Find every line in the listing below that includes the word "will", then give only how many there are.

SOURCE INFORMATION START

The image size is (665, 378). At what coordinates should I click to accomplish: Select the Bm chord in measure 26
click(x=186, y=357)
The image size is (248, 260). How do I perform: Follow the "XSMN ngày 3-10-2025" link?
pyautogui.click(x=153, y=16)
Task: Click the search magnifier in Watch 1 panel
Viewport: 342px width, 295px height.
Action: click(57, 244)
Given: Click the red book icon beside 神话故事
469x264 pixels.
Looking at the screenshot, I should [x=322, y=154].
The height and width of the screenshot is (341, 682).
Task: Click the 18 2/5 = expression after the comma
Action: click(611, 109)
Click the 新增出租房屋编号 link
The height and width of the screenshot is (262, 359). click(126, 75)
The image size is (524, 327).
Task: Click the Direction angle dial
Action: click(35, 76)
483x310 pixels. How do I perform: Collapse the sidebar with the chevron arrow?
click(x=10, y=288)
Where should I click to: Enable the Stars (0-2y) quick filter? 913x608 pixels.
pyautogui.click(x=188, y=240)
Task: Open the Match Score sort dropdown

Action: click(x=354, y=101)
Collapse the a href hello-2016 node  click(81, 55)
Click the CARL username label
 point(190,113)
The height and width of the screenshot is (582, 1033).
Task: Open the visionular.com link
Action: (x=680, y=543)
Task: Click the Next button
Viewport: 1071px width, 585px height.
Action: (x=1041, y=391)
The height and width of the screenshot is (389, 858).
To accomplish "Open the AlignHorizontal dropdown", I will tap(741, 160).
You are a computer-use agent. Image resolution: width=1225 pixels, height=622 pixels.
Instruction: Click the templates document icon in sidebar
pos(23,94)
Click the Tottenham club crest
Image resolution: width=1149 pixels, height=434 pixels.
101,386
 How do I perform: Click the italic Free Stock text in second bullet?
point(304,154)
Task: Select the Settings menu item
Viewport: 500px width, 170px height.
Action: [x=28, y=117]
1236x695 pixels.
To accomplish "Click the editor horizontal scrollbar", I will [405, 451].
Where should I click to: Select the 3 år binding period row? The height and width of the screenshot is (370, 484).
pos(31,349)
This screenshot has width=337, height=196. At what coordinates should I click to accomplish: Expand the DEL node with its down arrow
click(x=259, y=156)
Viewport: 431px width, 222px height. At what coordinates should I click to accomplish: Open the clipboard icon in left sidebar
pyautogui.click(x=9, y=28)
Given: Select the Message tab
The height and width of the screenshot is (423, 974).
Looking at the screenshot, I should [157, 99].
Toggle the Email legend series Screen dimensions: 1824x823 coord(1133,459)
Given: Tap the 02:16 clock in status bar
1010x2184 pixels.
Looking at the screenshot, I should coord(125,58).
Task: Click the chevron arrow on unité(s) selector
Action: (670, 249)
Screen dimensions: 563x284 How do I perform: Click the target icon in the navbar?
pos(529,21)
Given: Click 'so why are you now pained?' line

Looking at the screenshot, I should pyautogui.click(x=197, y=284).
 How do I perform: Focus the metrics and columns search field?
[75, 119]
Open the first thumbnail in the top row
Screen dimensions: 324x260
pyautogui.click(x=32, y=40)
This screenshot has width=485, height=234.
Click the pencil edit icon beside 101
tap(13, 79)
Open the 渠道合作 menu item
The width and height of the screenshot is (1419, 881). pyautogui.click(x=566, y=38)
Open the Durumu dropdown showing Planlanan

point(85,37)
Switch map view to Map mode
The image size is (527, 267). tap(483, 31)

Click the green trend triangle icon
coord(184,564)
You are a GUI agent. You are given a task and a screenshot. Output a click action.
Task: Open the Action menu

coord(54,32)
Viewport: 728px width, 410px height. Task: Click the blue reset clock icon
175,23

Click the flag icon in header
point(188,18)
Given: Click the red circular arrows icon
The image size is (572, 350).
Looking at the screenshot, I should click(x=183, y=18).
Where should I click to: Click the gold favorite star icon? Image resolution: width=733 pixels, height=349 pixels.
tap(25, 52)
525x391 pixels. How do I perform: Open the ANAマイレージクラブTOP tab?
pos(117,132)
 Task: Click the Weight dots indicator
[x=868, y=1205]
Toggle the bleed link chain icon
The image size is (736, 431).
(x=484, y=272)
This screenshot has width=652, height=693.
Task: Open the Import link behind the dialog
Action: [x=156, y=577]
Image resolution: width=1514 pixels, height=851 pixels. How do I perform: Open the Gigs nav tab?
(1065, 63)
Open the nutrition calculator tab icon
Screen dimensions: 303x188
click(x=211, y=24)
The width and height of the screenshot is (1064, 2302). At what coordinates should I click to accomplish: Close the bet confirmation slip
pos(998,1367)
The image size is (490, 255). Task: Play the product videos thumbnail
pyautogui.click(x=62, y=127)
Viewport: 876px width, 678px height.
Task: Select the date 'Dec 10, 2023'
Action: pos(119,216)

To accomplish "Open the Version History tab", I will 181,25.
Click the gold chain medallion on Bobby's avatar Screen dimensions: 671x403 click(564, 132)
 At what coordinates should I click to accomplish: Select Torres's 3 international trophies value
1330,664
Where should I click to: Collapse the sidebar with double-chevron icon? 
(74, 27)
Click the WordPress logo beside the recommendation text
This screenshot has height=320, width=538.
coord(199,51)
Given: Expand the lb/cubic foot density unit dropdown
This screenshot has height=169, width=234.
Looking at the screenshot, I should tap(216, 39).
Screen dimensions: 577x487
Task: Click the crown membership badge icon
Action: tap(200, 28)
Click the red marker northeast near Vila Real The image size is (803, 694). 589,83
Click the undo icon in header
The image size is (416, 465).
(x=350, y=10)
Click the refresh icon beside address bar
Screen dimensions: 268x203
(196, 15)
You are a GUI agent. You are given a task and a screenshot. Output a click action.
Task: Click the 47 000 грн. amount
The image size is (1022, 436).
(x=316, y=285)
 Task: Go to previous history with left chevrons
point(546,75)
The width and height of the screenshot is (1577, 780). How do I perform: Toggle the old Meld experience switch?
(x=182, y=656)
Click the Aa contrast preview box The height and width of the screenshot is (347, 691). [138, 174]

SOURCE INFORMATION END

## WORKED SOLUTION
3